▶

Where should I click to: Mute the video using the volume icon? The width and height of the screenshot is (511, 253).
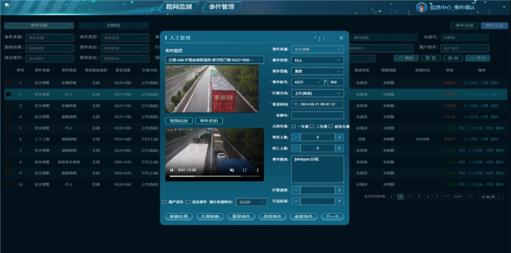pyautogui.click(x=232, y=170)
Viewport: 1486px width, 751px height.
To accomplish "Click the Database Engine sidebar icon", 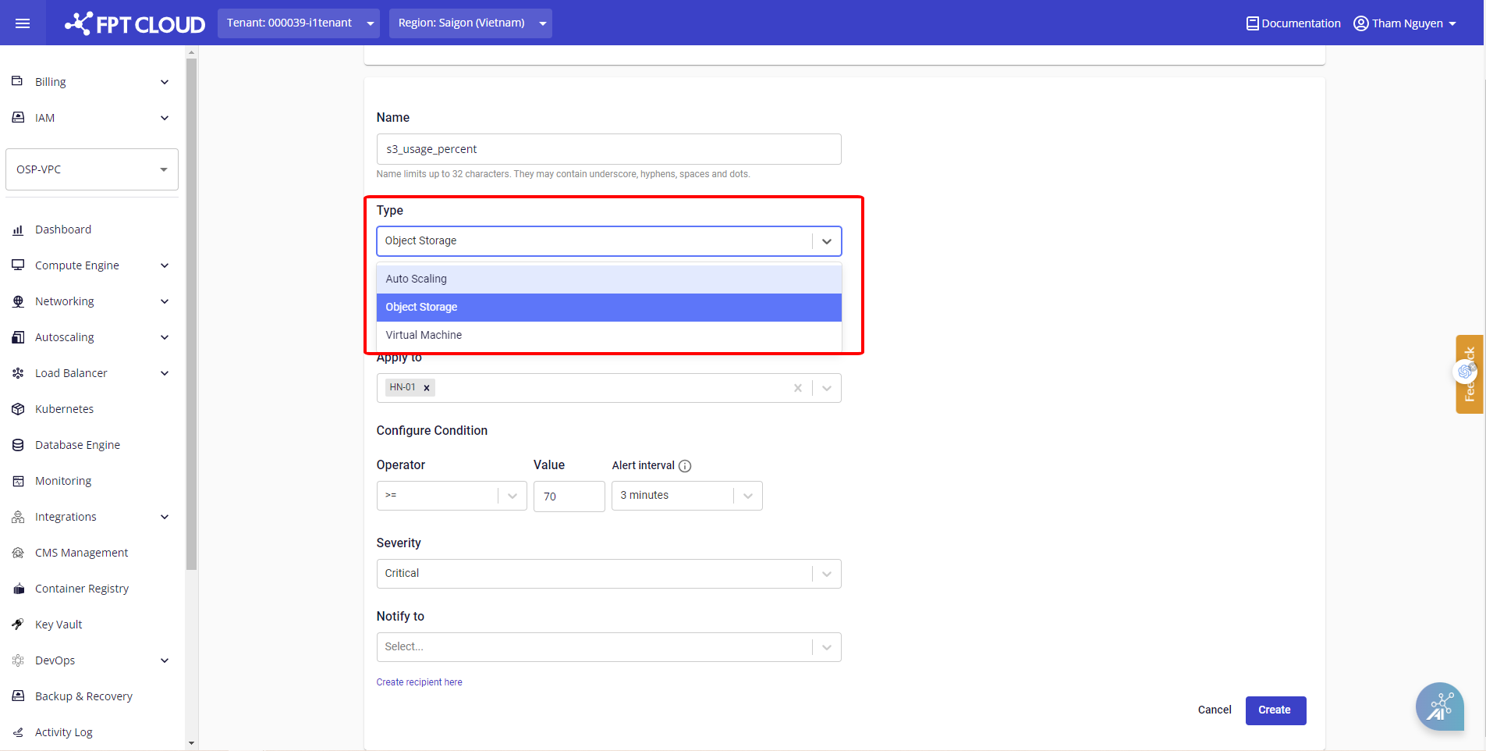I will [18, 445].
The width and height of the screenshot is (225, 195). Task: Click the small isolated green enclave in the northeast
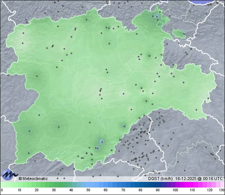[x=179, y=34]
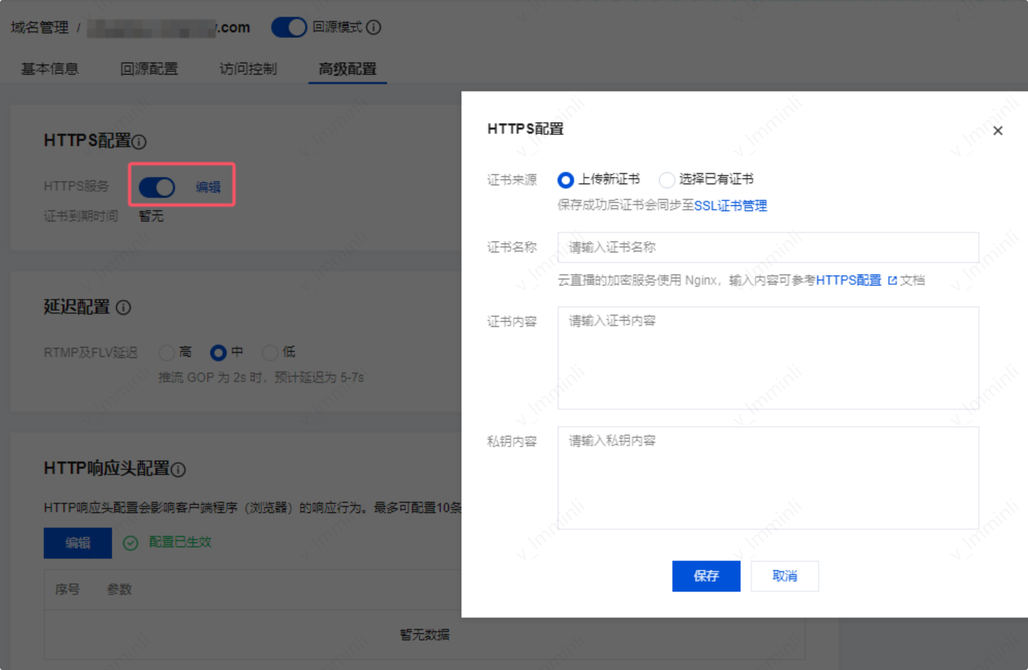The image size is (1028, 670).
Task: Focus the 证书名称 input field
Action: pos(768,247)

◀

Omit the pictures and please write out exactly the lines between the one containing "The width and height of the screenshot is (225, 195)." and the last line of the entries, both included.

> _WRITTEN ANSWER_
The width and height of the screenshot is (225, 195). Task: Click the small isolated green enclave in the northeast
[x=179, y=34]
The image size is (1028, 670).
Task: Focus the 证书名称 input field
Action: pos(768,247)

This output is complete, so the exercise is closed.